• Text segment:
Beacon Economics

The good news is that El Nino came back in 2016 bringing with it much needed rains and a snowpack that is already well above normal. California’s drought may not be gone—in fact it could go on for some time—but its effects are clearly reduced.

That doesn’t mean we should stop talking about water, however. There will be another drought in the state—possibly worse than the last one. Moreover, California has plenty of water to deal with these periodic dry spells. It only needs to appropriately manage its supplies to avoid both the billions of dollars in losses that stem from sharp reductions in urban consumption, and environmental damage.

California has always had erratic rain patterns and the state has wisely invested in an extensive infrastructure to store and transport water. But this wisdom is being squandered because of the incomprehensibly bizarre “use-it-or-lose-it” water rights system that rules the state. The system predates 1914, when a formal water permit system was established. It gives many farmers the right to divert a fixed amount of water for irrigation, but they lose those rights the next year if they use less than the maximum. As a result, those farmers, not knowing what their water needs might be in the future, never voluntarily cut back their water usage.

These outdated water rights have skewed incentives so badly, they actually encourage shockingly wasteful consumption by agricultural interests even in the midst of a record drought. Despite the surge of media stories about a “devastated” industry, agricultural has been enjoying record years for both production and revenues, indicating that the industry truly can prosper with far less water than it normally consumes. Even more problematic is the agricultural industry’s growing business of functionally exporting California’s scarce water to foreign buyers at rock-bottom prices as the rest of our economy and ecology grapples with tough cutbacks.

By now, the statistic that agriculture makes up 2% of the state’s economy but uses 80% of the consumed water supply is well known. The problem with this number is that agriculture doesn’t need to use 80% of the state’s water in order to prosper. If you didn’t hear the news, agriculture had a banner year in 2014—recording a record high $53.4 billion in revenues, up 5% from the previous year. This calls into question the decision by policymakers to place the majority of the reductions in supply on urban and environmental needs.

• Brief 1: List every year that appears in the article on California water, in the order they occur.
• Brief 2: Translate this sentence from the article on California water into Spanish: "That doesn’t mean we should stop talking about water, however."
• Brief 3: According to the article on California water, what happens to farmers under the "use-it-or-lose-it" system if they use less than the maximum amount of water?

• Recorded data:
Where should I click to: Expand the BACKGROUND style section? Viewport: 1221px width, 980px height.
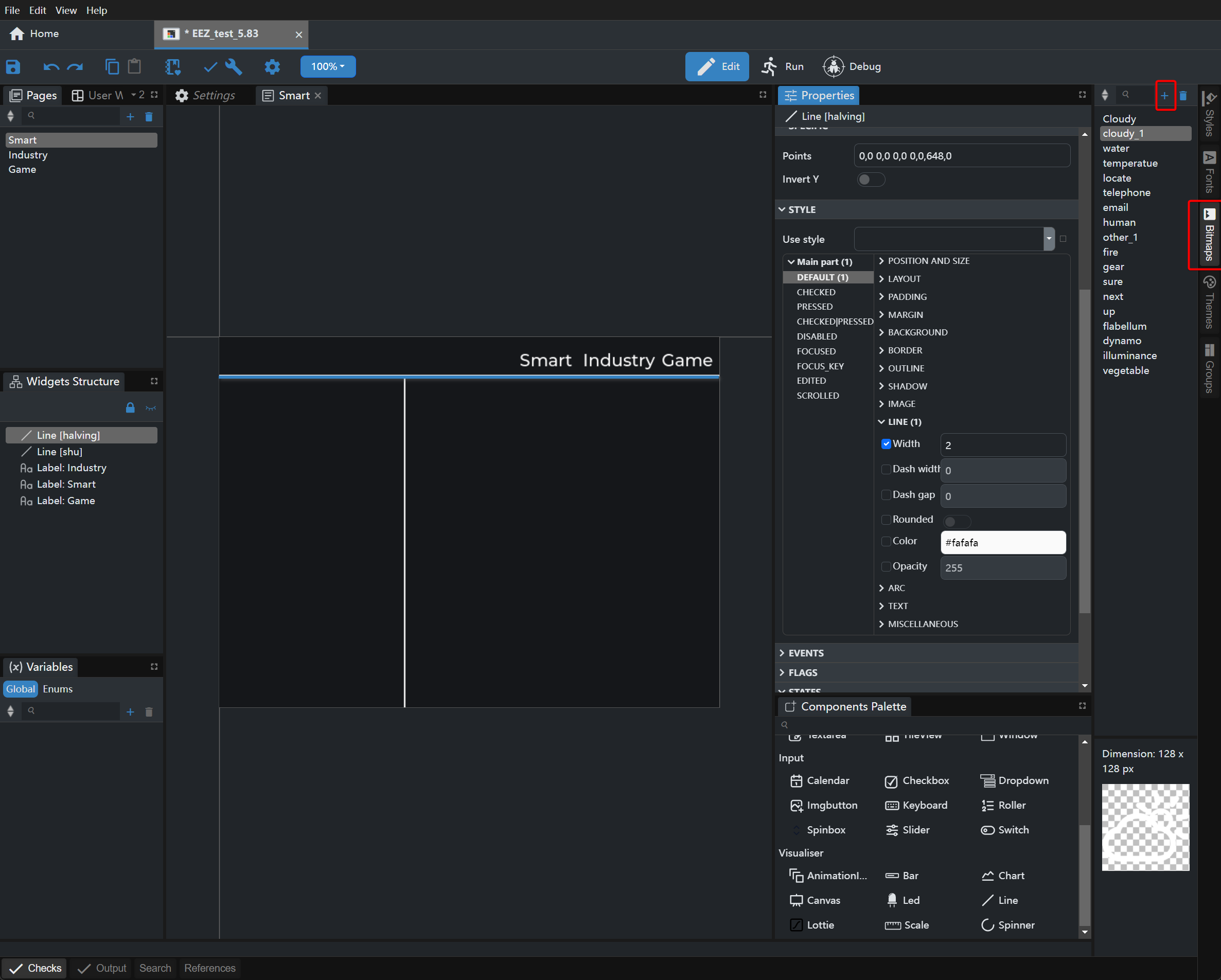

• Answer 1: 2016, 1914, 2014

• Answer 2: Sin embargo, eso no significa que debamos dejar de hablar del agua.

• Answer 3: They lose those rights the next year.